Di dalam masyarakat, mungkin kita sudah tidak asing mendengarkan kata NPWP, nomer piro wani piro (nomor berapa berani berapa). Mereka beranggapan sudah merelakan waktunya sejenak untuk mencoblos kepala daerah ataupun calon legislatif lainnya. Sehingga apabila tidak memberikan uang suap terlebih dahulu, mereka tidak akan mencoblos di dalam TPS.
Pertanyaannya, apakah ada di antara mereka yang tidak mau disuap? Setelah saya merenung, ternyata saya pernah mempunyai pengalaman seorang teman yang tidak mau disuap. Berikut ini kisahnya secara singkat.
Pada tahun 2014, saya bertemu dengan seorang teman yang berasal dari daerah Temanggung, Jawa Tengah. Namanya adalah Khotim Ahsan. Ketika itu ia sedang mengerjakan skripsi, sebagai salah satu syarat untuk wisuda. Ia kebetulan tinggal di dalam masjid. Sehari-hari ia selalu kuliah sambil mengurusi masjid; membersihkan masjid, adzan, menjadi imam, khutbah dan juga mengajar TPA.

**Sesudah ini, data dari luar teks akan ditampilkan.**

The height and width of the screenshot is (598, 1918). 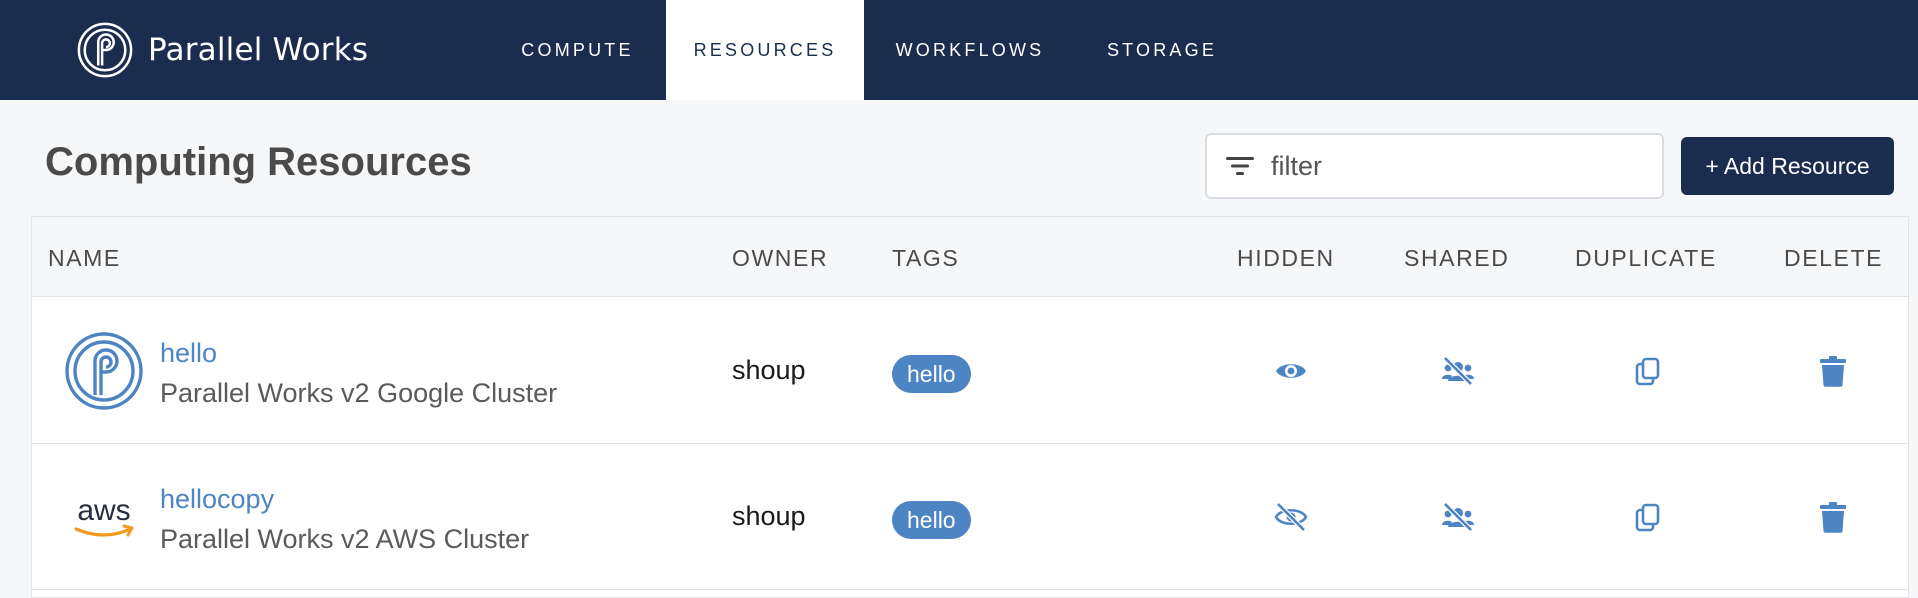 I want to click on tab-resources: RESOURCES, so click(x=765, y=50).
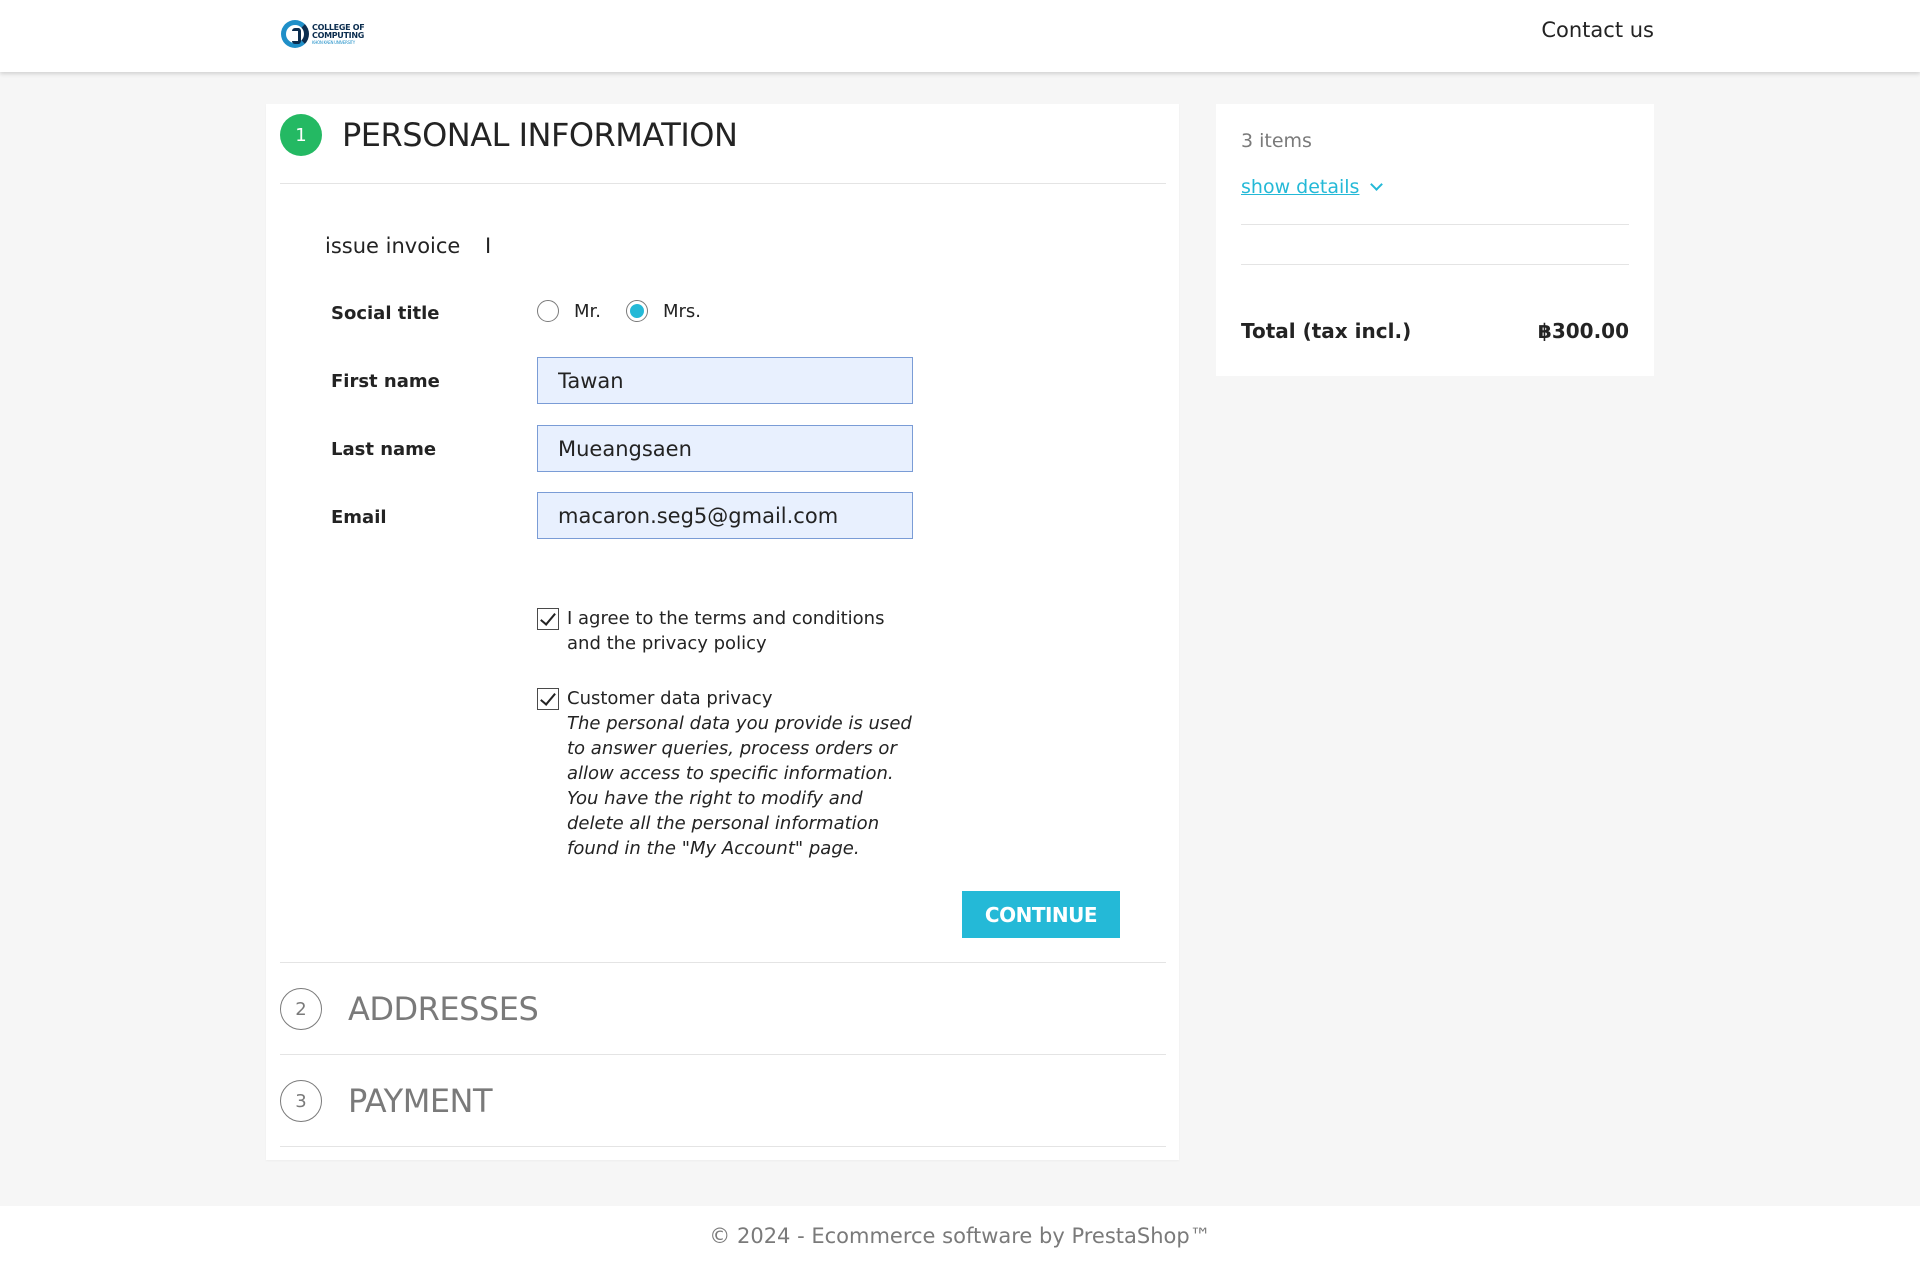  What do you see at coordinates (637, 311) in the screenshot?
I see `radio-mrs` at bounding box center [637, 311].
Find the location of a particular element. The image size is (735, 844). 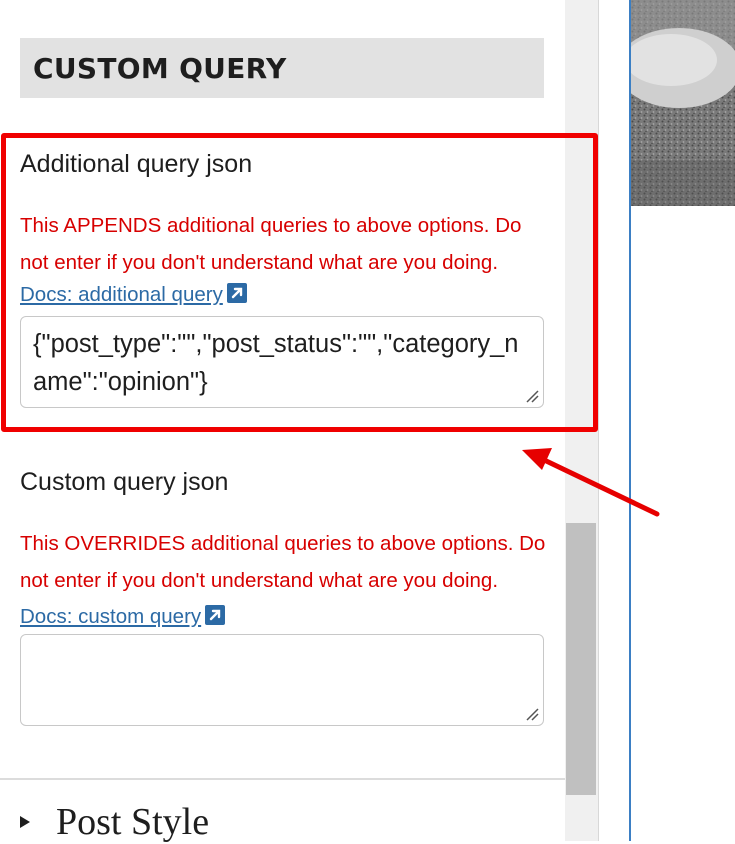

section-header-custom-query: CUSTOM QUERY is located at coordinates (282, 68).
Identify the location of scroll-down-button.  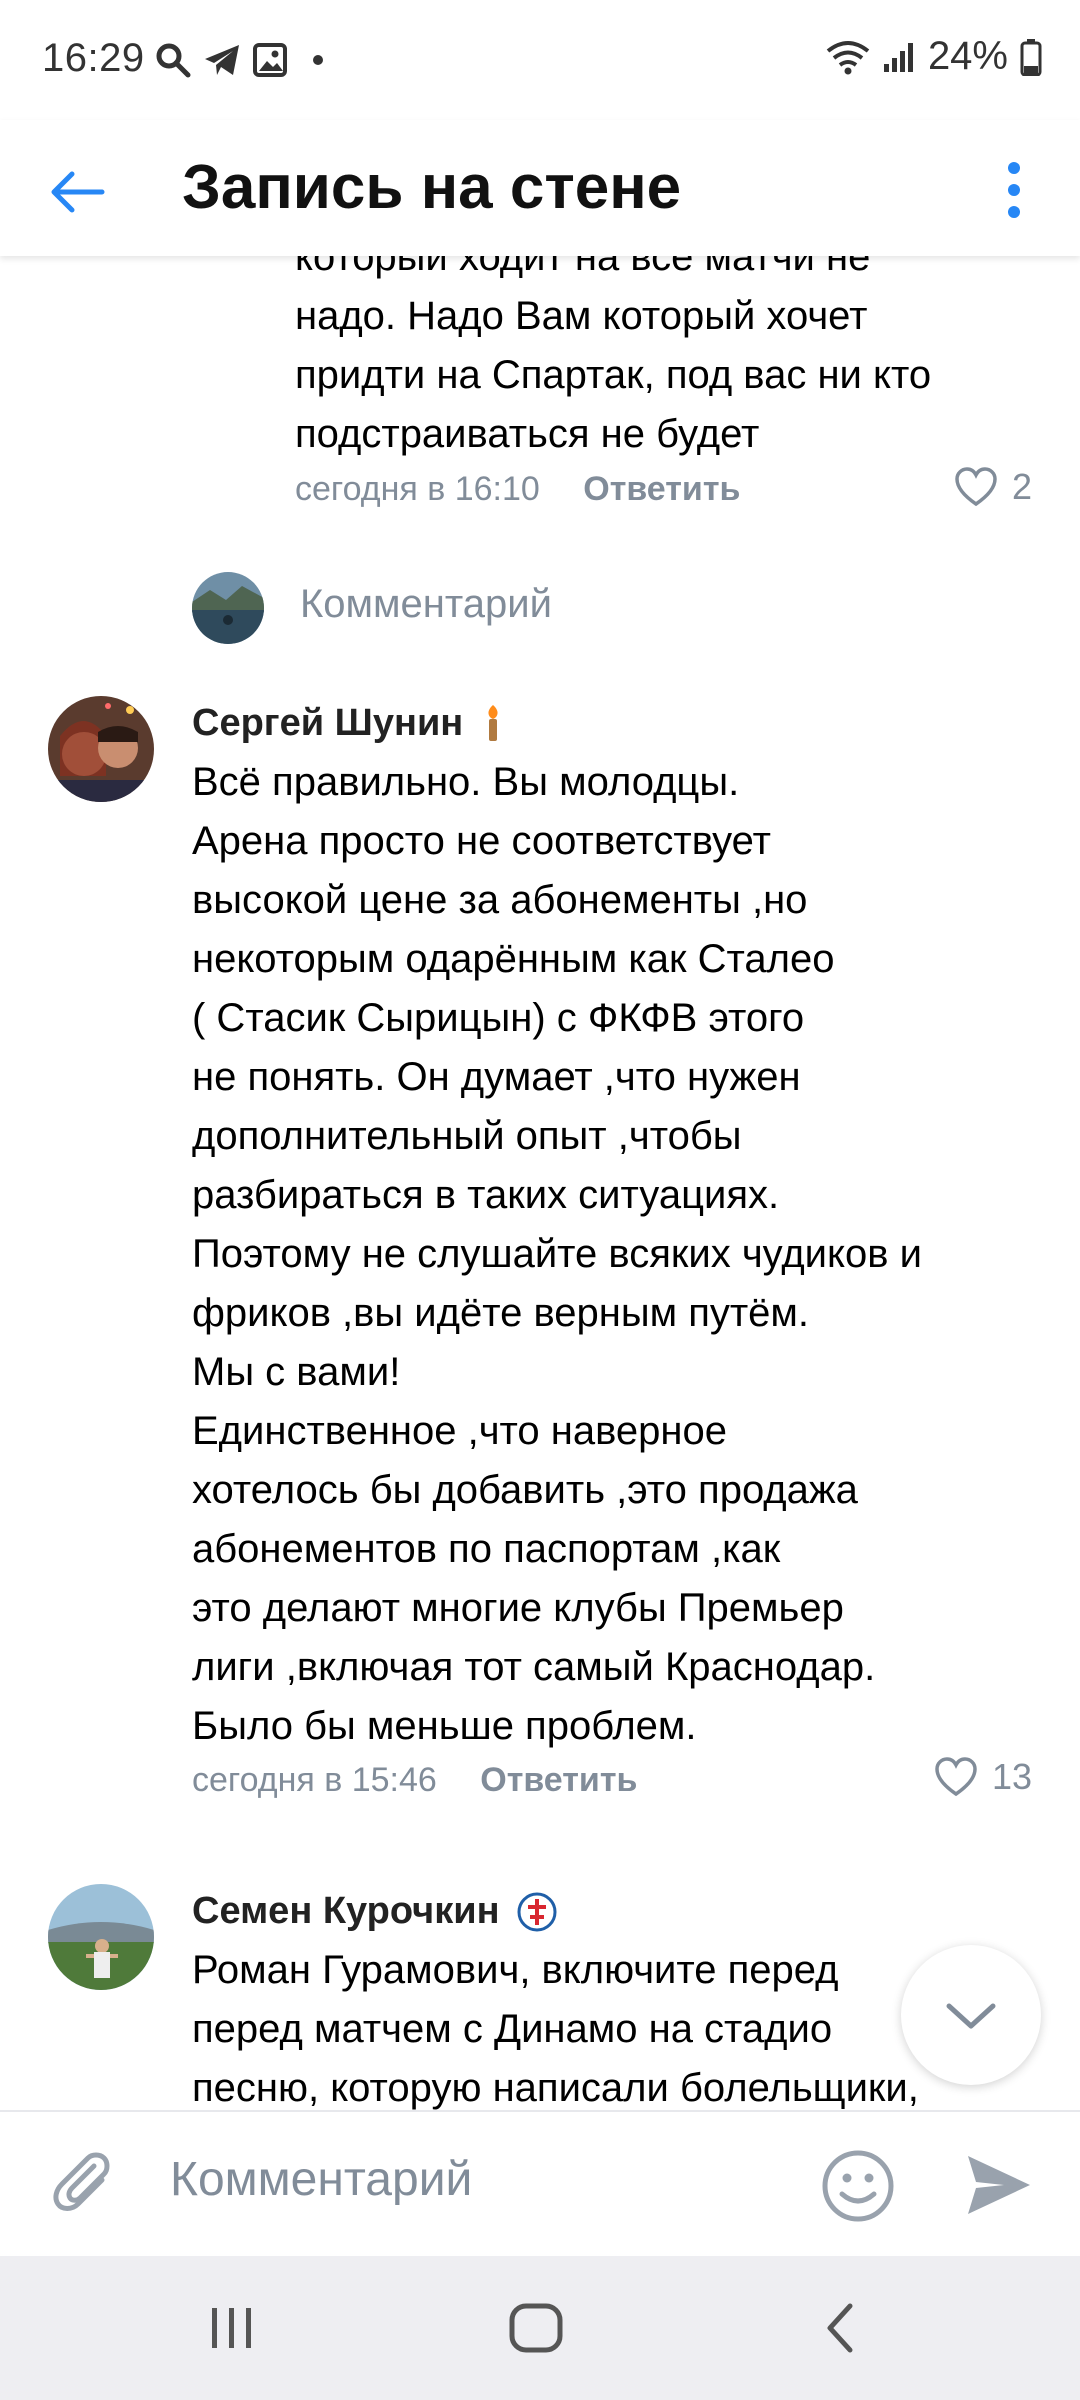
(971, 2015).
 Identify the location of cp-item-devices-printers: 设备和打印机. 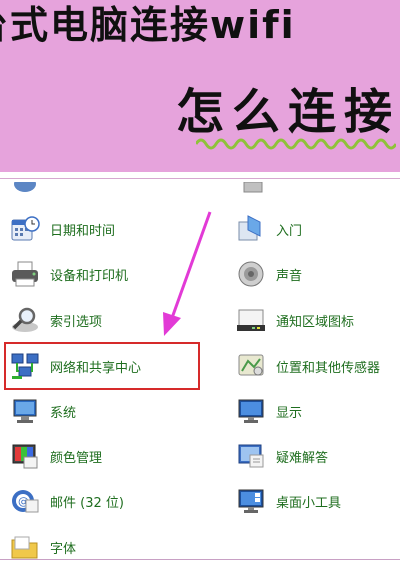
(69, 274).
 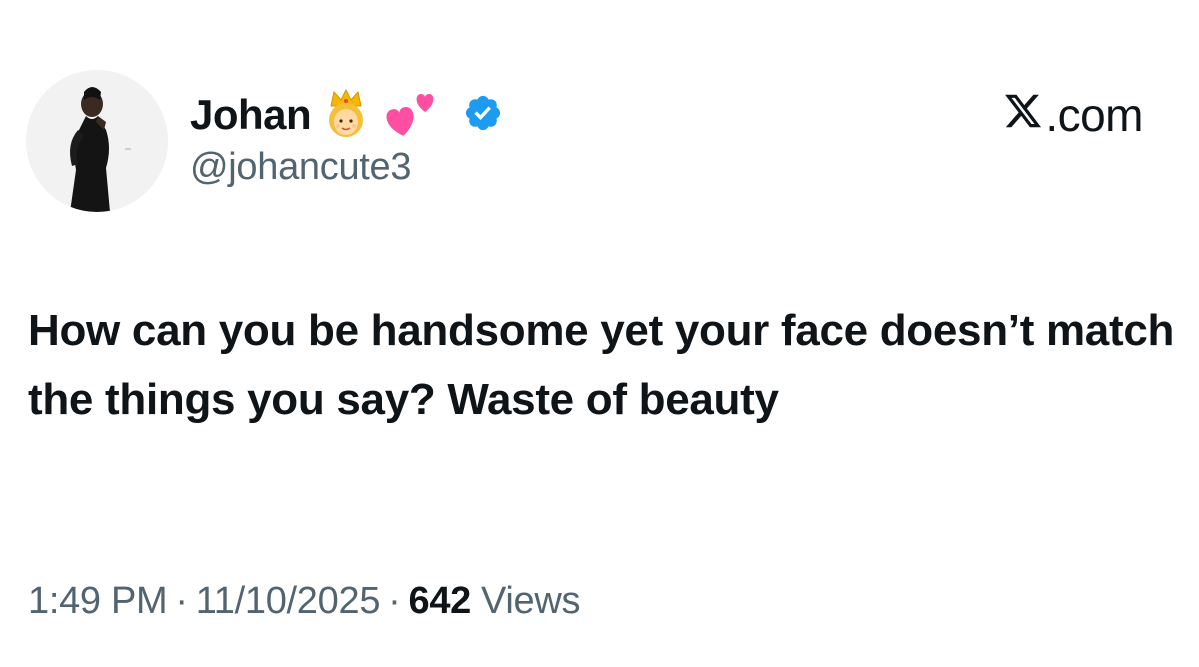 I want to click on tweet-meta: 1:49 PM · 11/10/2025 · 642 Views, so click(x=304, y=602).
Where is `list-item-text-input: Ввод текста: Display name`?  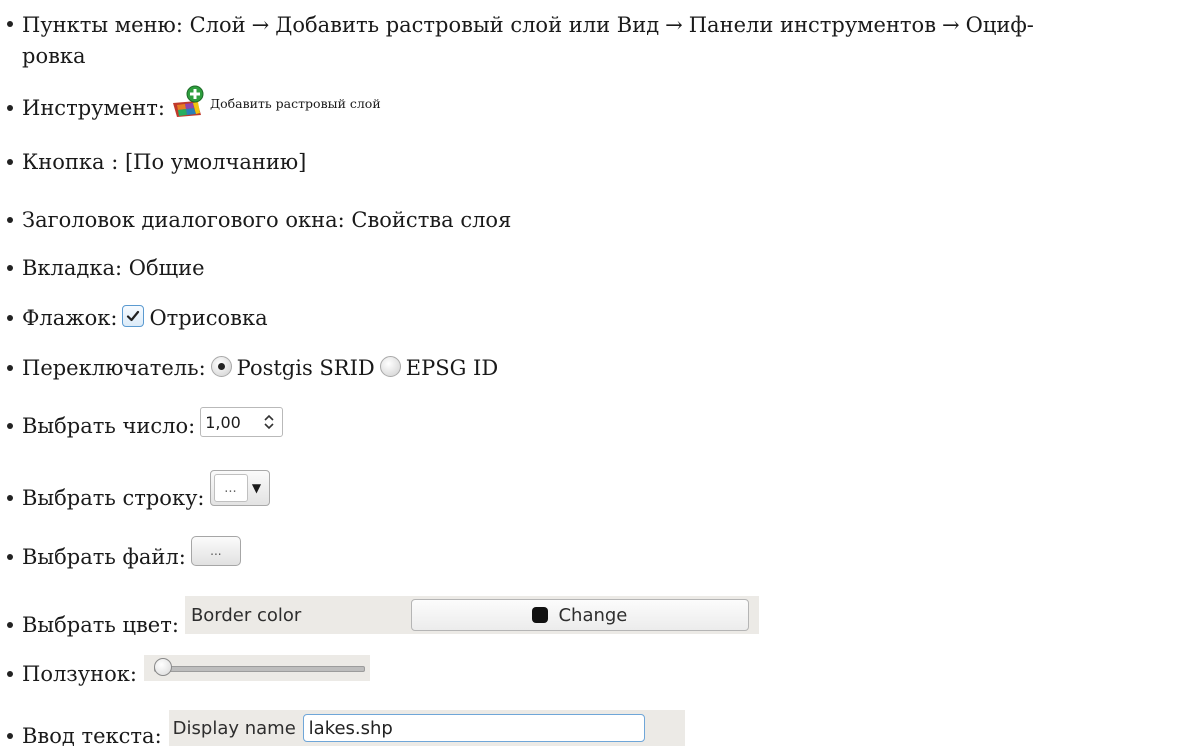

Oleh karena sedang sibuk dengan tugas akhirnya, ia tidak pulang ke kampung halamannya untuk mencoblos. Mendengar cerita tersebut, salah satu penduduk setempat mendatanginya dan menawarkan untuk mencoblos di Kota Salatiga, tempat dimana ia mengenyam pendidikan tinggi. Tidak hanya itu, tokoh penduduk tersebut ternyata menawari uang untuk mencoblos salah satu anggota dewan yang sudah menitipkan uang.
Mendengar permintaan tokoh penduduk tersebut, ia pun menerima tawaran namun sekaligus juga menolaknya. Ia menerima untuk mencoblos di Kota Salatiga dan menolak untuk diberikan uang. Baginya, menerima uang sama dengan menjual harga diri. Ketika ditanya lagi, ia tetap bersikeras tidak mau menerima uang yang telah dibungkus amplop.
"Apakah uangnya kurang banyak?" tanya saya. "Tidak, aku memang tidak mau uang politik," jawabnya dengan tegas. Saat itu uangnya berciri-ciri warna biru dan dapat digunakan untuk makan dan minum sekitar tiga orang.
Begitulah! Di saat sebagian orang sedang berlomba-lomba untuk menerima uang amplop, ternyata ada orang yang "kurang waras" yakni tidak mau uang. Mungkin ia boleh dikatakan agak aneh oleh karena tidak sama dengan yang lainnya.
Kini, ia sekarang berprofesi sebagai Guru SD di daerah kampung halamannya. Berada di ujung pegunungan, ia setiap hari mengajar dan mengampu mata pelajaran Pendidikan Agama Islam. Sesekali ia juga disuruh untuk mengajar mata pelajaran lainnya, terutama saat guru lain sedang tugas ke luar kota atau sedang ada urusan lain.
Darinya, saya belajar tentang kejujuran. Meskipun mungkin agak aneh, kita seharusnya belajar dari Pak Khotim Ahsan bahwa praktik suap-menyuap merupakan sesuatu yang tercela dan harus kita jauhi! Salam.